National Indian Education Association (NIEA) President Quinton Roman Nose gives the 2012 State of Indian Education address, which begins with personal history and the boarding schools and goes on to talk about contemporary issues in Indian education.

Friday, February 10, 2012

Educational Divide Growing Between Rich and Poor

Today's New York Times reports on the growing educational gap between rich and poor Americans:

Now, in analyses of long-term data published in recent months, researchers are finding that while the achievement gap between white and black students has narrowed significantly over the past few decades, the gap between rich and poor students has grown substantially during the same period.
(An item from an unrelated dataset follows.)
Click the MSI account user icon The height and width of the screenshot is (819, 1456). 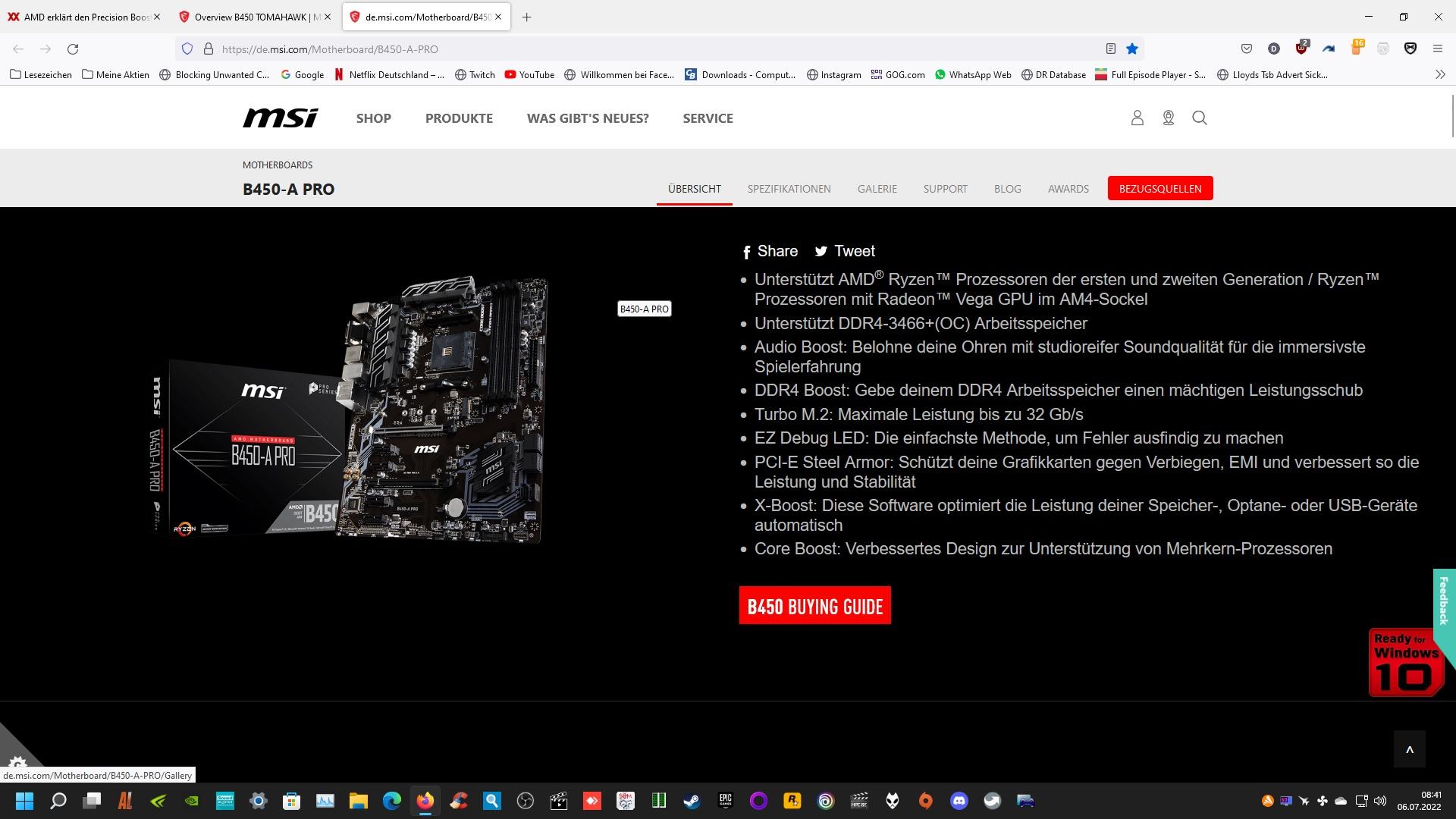point(1137,118)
“We have moved from a society in the 1950s and 1960s, in which race was more consequential than family income, to one today in which family income appears more determinative of educational success than race,” said Sean F. Reardon, a Stanford University sociologist. Professor Reardon is the author of a study that found that the gap in standardized test scores between affluent and low-income students had grown by about 40 percent since the 1960s, and is now double the testing gap between blacks and whites.

The article includes links to several studies, so it's a good place to start if you are interested in these issues.



Menominee Language Issue

Here are the links for the Menominee language controversy:

NBC coverage, including video of interview with Washinawatok family and a link to the school's letter.

Coverage in Indian Country Today, with discussion of what happens after the CYA letter.

Editorial from NBC Latino by Esther Cepeda, about the fear that monolingual Americans may have about being in a multilingual environment.

ABC coverage, including quotes from tribal chairman and students at the Menominee tribal school in Neopit.

Initial coverage in the Shawano Leader, with a final paragraph that basically makes Esther Cepeda's point about the fear of multilingualism.